→ **Tasks to complete**
1. In the patch description, which events does it say tools would typically use this feature with?
2. From the patch description, quote everything from "From: Ben Gainey" down to "amounts of data.".

→ **Selected passage**
=======

[RFC PATCH 1/2] arm_pmu: Allow the PMU to alternate between two sample_period values.

From: Ben Gainey
Date: Tue Jan 23 2024 - 06:35:09 EST


The arm PMU does not provide any mechanism for decoupling the period over
which counters are counted from the period between samples. This is
problematic for building a tool to measure per-function metrics derived
from a sampled counter group. Ideally such a tool wants a very small
sample window in order to correctly attribute the metrics to a given
function, but prefers a larger sample period that provides representative
coverage without excessive probe effect, triggering throttling, or
generating excessive amounts of data.

By alternating between a long and short sample_period and subsequently
discarding the long samples, tools may decouple the period between
samples that the tool cares about from the window of time over which
interesting counts are collected.

It is expected that typically tools would use this feature with the
cycles or instructions events as an approximation for time, but no
restrictions are applied to which events this can be applied to.

Signed-off-by: Ben Gainey <ben.gainey@xxxxxxx>
---
drivers/perf/arm_pmu.c | 74 +++++++++++++++++++++++++++++-------
include/linux/perf/arm_pmu.h | 1 +
include/linux/perf_event.h | 10 ++++-
3 files changed, 70 insertions(+), 15 deletions(-)

=======

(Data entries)
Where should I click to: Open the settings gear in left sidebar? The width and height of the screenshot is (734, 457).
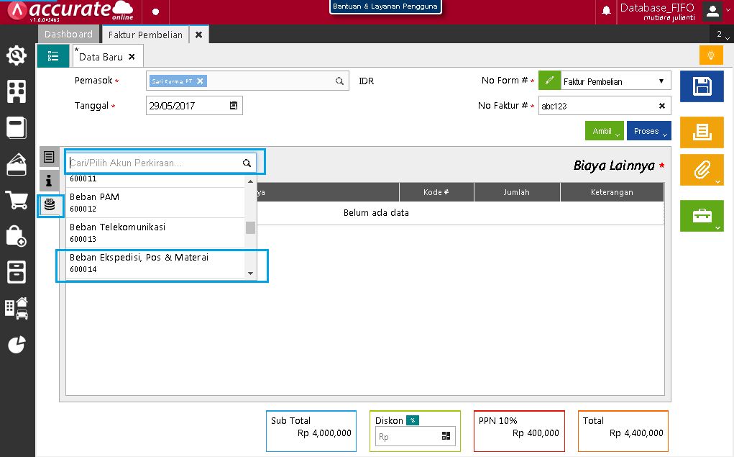(x=17, y=55)
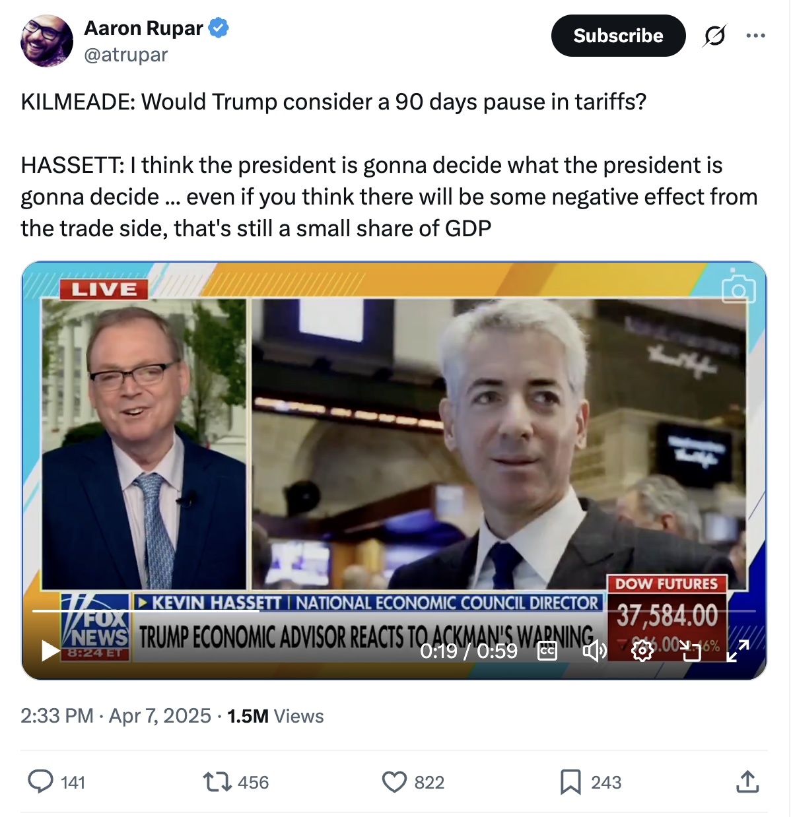
Task: Expand video to fullscreen
Action: [738, 651]
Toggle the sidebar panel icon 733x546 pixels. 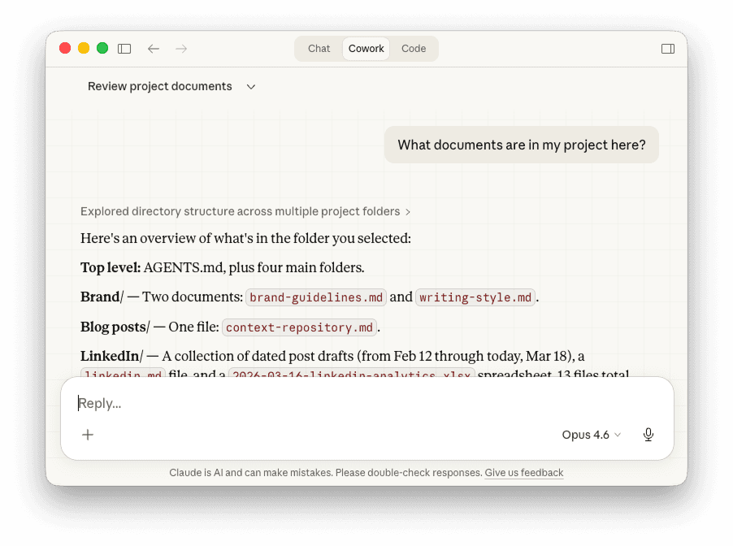click(x=124, y=48)
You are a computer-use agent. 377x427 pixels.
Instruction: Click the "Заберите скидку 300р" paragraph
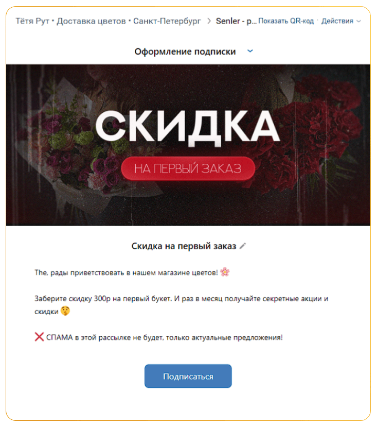181,299
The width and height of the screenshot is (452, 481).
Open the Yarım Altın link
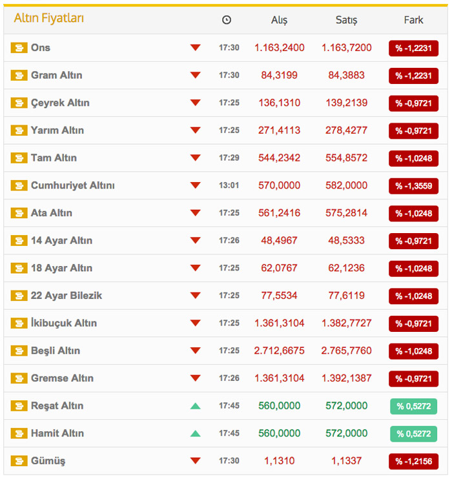coord(57,130)
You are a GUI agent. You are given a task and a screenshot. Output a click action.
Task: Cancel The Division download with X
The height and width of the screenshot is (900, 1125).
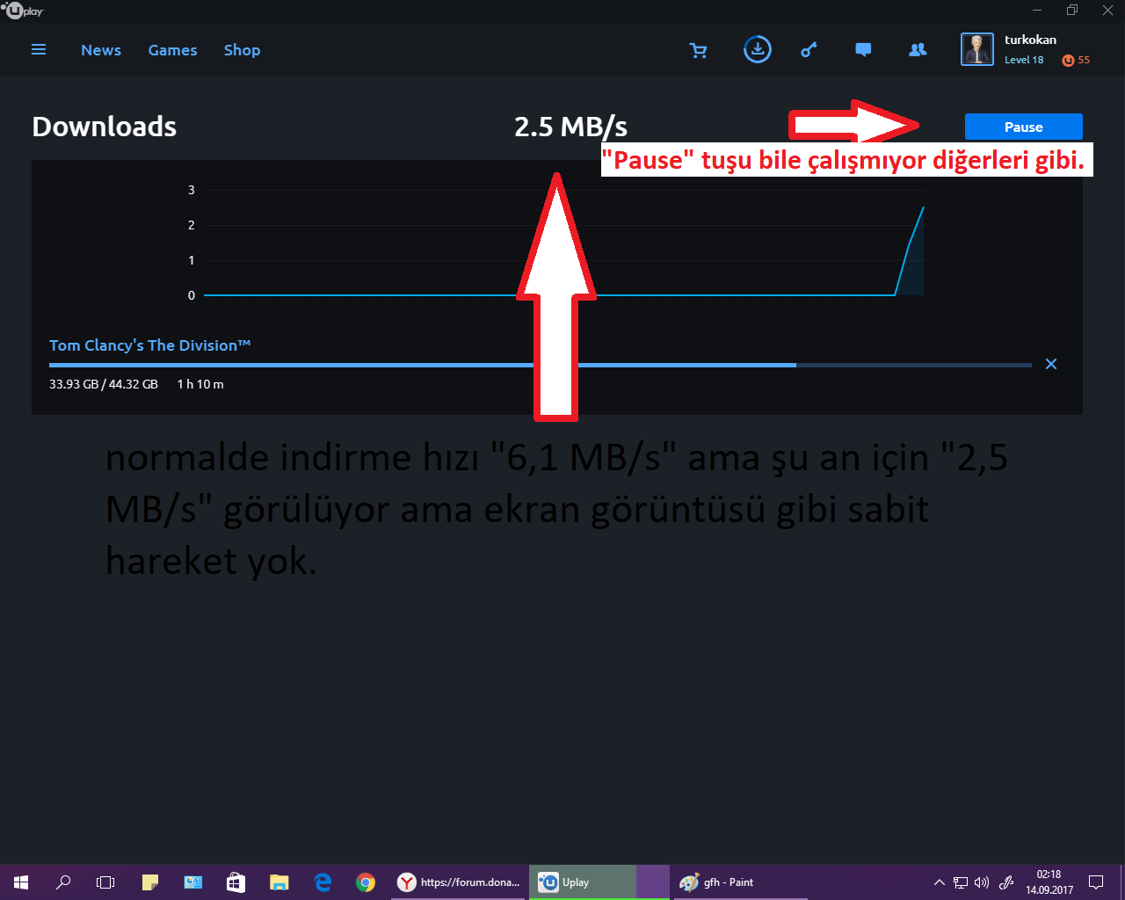pyautogui.click(x=1051, y=364)
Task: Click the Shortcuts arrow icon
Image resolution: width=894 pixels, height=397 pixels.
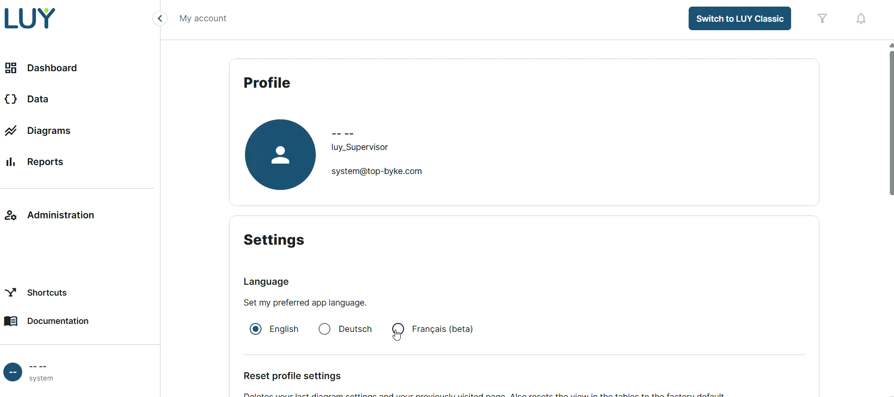Action: pos(11,293)
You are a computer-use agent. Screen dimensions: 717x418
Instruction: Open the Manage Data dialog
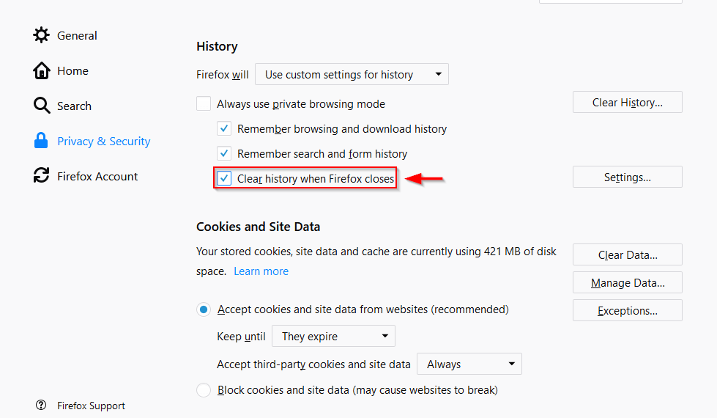point(627,283)
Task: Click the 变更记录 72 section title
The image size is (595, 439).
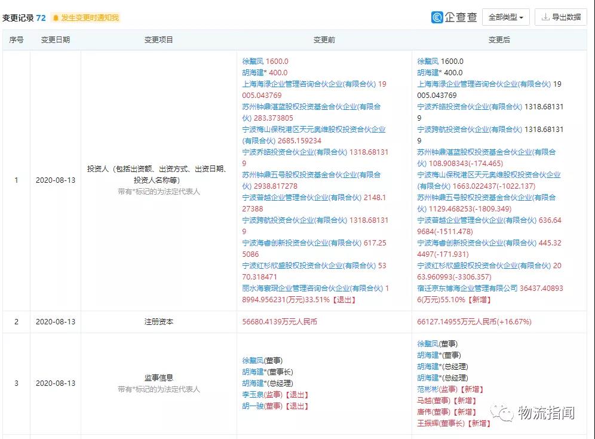Action: (24, 18)
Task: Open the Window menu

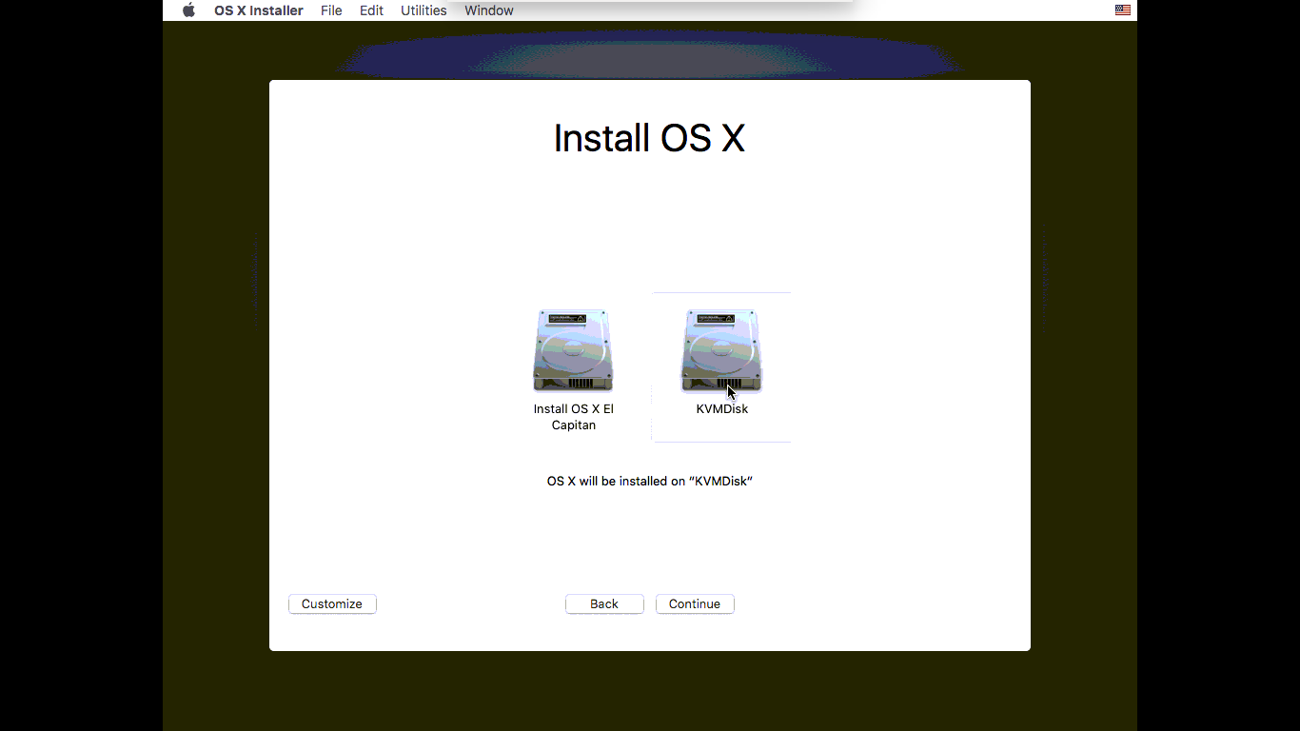Action: [x=489, y=10]
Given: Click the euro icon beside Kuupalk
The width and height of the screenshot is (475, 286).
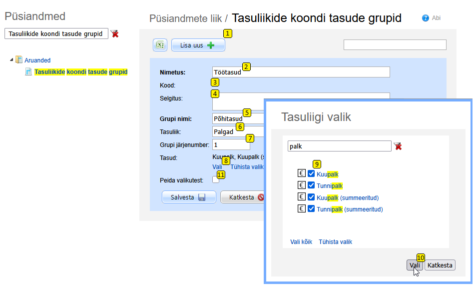Looking at the screenshot, I should click(302, 174).
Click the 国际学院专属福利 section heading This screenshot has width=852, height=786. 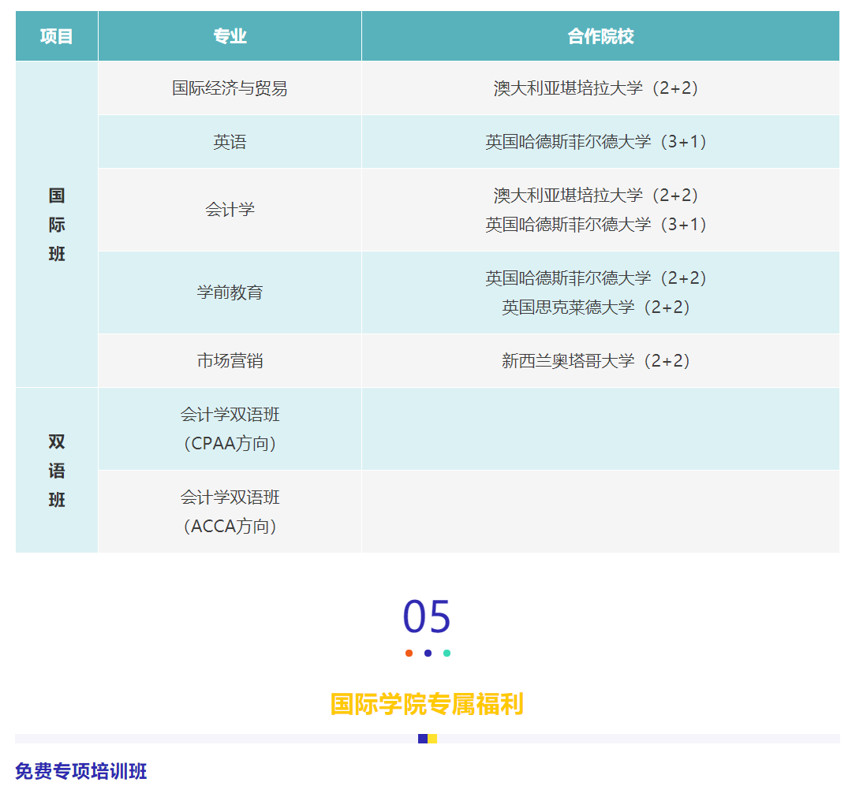(427, 704)
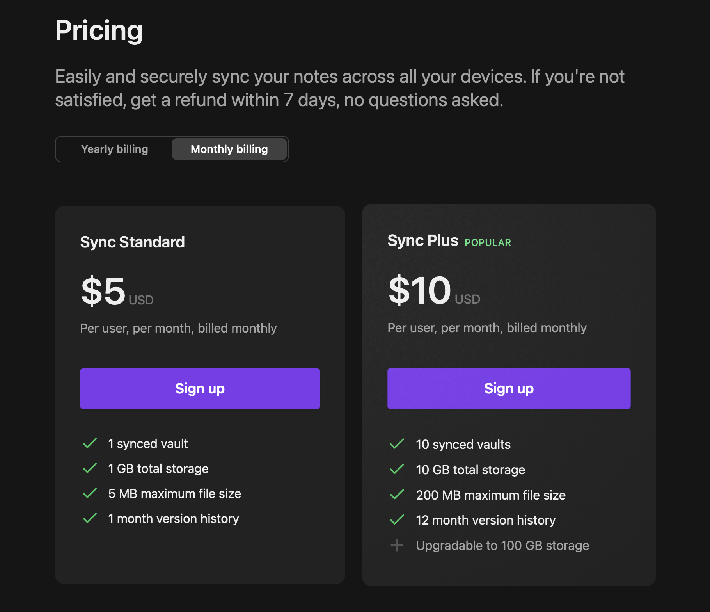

=======

→ **Outputs in order**
1. The cycles or instructions events, as an approximation for time.

2.
From: Ben Gainey
Date: Tue Jan 23 2024 - 06:35:09 EST


The arm PMU does not provide any mechanism for decoupling the period over
which counters are counted from the period between samples. This is
problematic for building a tool to measure per-function metrics derived
from a sampled counter group. Ideally such a tool wants a very small
sample window in order to correctly attribute the metrics to a given
function, but prefers a larger sample period that provides representative
coverage without excessive probe effect, triggering throttling, or
generating excessive amounts of data.